USING THE INFORMATION:
1. In the GM energy storage article, rewrite the passage from "That new unit" to "program in California.", replacing "Ultium" with "Volt".
2. According to the GM energy storage article, which company will be the preferred installer for GM's new battery products?
3. Translate this sentence from the GM energy storage article into Spanish: "As for who GM sees as the biggest competitor of the lot, it's all about Tesla, GM's chief EV officer Travis Hester told Reuters."

GM races after Tesla with battery pack tech and solar deal
Gah, for a few milliseconds there, we were willing a cold, faceless corporation to succeed
General Motors' newest endeavor is a business unit dedicated to producing energy storage systems – and the automaker left no doubts about who it sees as its top competitor in the space: Tesla.
That new unit will be called GM Energy, which will oversee two new product lines – GM's Ultium Home and Ultium Commercial batteries – along with the car manufacturer's Ultium Charge 360 power storage system.
Its goal is to build a network of home and commercial batteries that can charge vehicles, use solar energy, and sell power to support the main grid in times of shortage, similar to Tesla's Powerwall-to-grid program in California.
GM also announced a partnership with solar-power biz SunPower Corp, who will be the preferred installer for this latest battery gear, presumably providing an ability to top up the storage using solar panels.
- Sueball claims Tesla solar panels are so effective, they started fires at Walmart stores
- Toyota battles Tesla, Ford with own residential energy storage battery
- Tesla expands Powerwall-to-grid program to cover most of California
- The SEC is investigating whistleblower claims that Tesla was reckless as its solar panels go up in smoke
Similar power-to-the-grid systems are also available from Toyota, albeit only in Japan, while Ford's F150 Lightning is capable of delivering power to a home, and is being tested for its ability to provide power to the grid.
As for who GM sees as the biggest competitor of the lot, it's all about Tesla, GM's chief EV officer Travis Hester told Reuters.

SUPPLIED ENTRIES:

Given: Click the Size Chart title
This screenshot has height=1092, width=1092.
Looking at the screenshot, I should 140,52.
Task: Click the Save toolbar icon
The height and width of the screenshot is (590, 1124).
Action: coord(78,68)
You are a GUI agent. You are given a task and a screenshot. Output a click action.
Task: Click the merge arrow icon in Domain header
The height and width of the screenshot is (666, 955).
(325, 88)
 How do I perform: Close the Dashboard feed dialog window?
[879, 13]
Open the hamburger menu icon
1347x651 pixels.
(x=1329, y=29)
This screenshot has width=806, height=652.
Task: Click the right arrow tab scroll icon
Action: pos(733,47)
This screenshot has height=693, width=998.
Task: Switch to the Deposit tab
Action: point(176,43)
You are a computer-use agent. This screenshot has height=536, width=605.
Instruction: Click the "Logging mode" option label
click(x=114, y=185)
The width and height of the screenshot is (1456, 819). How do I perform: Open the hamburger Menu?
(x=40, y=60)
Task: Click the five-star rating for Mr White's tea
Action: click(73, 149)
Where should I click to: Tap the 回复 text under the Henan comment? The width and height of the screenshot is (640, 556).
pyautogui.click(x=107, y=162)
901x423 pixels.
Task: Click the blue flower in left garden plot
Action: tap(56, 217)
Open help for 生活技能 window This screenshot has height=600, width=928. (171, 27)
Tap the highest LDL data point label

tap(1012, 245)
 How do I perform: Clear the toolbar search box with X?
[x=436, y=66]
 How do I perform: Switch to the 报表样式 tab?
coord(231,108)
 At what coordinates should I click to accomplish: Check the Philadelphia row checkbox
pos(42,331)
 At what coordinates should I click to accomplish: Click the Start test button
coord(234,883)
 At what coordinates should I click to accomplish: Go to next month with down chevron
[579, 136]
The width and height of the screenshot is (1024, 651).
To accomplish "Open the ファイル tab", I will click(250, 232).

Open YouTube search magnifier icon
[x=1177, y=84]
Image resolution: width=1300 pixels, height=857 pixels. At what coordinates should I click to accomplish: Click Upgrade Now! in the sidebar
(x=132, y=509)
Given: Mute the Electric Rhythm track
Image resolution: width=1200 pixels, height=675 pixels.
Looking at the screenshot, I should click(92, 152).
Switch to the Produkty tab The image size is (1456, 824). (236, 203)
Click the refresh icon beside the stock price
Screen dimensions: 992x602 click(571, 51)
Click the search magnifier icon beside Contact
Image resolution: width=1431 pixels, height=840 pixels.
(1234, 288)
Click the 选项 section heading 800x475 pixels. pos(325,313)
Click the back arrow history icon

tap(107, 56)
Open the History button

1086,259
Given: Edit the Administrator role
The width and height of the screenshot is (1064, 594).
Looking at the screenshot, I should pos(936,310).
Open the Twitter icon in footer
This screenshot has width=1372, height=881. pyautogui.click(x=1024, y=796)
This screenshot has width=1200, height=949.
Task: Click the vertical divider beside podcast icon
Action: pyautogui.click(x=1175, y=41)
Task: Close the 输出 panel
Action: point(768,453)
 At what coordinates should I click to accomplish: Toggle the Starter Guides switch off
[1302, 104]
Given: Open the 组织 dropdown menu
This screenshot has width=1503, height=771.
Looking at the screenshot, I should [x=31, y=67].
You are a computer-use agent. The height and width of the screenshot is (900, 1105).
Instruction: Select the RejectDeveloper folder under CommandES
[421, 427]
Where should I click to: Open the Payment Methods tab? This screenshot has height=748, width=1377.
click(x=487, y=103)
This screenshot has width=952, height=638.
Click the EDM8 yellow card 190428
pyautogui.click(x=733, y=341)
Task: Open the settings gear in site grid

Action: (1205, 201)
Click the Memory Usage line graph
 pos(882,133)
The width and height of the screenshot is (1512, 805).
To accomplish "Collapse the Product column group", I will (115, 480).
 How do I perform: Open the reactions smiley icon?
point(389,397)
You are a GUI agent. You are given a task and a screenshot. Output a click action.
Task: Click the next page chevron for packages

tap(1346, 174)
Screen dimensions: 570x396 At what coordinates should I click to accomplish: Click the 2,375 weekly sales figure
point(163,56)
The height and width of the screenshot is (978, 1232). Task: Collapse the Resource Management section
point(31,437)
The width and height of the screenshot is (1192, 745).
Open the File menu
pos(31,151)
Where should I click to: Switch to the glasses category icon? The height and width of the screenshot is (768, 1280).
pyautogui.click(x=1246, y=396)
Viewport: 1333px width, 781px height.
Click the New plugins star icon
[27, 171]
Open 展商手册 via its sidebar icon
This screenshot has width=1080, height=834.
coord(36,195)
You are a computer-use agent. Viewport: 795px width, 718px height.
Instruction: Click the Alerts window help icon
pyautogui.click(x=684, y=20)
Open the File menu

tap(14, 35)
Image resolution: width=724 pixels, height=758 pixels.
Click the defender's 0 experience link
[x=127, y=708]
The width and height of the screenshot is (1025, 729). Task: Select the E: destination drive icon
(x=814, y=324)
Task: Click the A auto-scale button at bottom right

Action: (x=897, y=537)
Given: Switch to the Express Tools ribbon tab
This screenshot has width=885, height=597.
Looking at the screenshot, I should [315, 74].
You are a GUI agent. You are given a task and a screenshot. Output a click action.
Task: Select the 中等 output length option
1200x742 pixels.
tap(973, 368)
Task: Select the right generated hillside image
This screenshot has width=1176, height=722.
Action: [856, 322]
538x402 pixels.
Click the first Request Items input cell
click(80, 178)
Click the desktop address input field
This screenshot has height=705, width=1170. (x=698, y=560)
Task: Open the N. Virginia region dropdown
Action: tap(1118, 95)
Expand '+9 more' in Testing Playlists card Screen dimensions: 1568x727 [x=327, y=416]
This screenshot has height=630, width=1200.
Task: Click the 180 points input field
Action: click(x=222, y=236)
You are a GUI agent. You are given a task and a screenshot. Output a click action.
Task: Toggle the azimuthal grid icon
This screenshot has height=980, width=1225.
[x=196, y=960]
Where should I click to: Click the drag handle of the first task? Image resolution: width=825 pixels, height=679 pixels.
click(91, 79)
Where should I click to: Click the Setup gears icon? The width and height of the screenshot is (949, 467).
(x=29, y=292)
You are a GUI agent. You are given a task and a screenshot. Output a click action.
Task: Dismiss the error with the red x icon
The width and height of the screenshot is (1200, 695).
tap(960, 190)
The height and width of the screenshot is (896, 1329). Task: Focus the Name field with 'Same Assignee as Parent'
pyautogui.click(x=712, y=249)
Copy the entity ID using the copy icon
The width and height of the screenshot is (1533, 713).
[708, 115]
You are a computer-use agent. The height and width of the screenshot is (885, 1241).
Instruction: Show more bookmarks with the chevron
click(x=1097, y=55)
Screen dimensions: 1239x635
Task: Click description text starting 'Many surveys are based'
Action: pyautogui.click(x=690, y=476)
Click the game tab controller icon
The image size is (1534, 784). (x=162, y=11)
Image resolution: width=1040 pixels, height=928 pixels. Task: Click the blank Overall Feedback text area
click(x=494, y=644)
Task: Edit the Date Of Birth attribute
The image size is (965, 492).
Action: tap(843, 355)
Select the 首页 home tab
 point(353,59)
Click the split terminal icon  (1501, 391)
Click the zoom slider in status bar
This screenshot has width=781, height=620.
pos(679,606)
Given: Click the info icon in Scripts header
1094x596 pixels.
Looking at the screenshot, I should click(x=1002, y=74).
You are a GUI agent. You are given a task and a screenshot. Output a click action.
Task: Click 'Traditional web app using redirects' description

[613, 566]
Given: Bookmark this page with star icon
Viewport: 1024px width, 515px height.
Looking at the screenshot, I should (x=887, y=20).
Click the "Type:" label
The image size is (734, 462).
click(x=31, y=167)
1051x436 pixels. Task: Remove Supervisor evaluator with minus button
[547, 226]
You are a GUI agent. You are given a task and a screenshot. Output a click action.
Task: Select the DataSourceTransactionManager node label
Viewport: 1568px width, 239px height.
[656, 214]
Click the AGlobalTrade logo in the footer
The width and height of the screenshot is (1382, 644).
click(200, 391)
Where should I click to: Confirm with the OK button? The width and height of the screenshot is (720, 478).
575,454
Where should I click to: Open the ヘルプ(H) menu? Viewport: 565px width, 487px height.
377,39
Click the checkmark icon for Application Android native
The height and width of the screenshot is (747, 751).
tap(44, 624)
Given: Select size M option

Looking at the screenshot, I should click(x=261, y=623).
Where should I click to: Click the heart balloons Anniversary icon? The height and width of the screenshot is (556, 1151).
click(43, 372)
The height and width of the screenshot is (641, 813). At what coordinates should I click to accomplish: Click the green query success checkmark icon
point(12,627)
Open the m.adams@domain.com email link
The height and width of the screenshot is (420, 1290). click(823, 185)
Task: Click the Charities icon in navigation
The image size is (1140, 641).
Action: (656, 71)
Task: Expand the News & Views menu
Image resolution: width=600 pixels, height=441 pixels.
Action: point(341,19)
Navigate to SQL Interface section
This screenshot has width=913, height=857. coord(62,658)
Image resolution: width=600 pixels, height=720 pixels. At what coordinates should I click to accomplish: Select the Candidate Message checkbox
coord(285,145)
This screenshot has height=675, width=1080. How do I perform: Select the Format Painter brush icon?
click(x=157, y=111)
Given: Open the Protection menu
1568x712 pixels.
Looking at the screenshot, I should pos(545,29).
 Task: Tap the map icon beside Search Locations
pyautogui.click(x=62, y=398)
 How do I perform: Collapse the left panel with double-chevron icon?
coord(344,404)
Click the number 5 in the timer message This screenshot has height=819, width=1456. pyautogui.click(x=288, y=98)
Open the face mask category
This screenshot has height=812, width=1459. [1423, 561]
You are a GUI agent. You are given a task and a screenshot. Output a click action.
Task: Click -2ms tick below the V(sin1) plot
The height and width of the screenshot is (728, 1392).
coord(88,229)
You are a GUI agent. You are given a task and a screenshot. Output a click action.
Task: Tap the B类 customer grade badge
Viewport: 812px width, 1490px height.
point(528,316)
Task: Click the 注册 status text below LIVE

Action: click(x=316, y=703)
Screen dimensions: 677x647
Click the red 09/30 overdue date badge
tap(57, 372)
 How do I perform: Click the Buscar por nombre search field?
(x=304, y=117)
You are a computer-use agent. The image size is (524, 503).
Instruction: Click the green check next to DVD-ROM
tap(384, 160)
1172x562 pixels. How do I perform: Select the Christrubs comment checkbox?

PER-TASK ANSWERS:
1.
That new unit will be called GM Energy, which will oversee two new product lines – GM's Volt Home and Volt Commercial batteries – along with the car manufacturer's Volt Charge 360 power storage system.
Its goal is to build a network of home and commercial batteries that can charge vehicles, use solar energy, and sell power to support the main grid in times of shortage, similar to Tesla's Powerwall-to-grid program in California.

2. SunPower Corp

3. En cuanto a quién considera GM su mayor competidor de todos, todo gira en torno a Tesla, según dijo a Reuters Travis Hester, director de vehículos eléctricos de GM.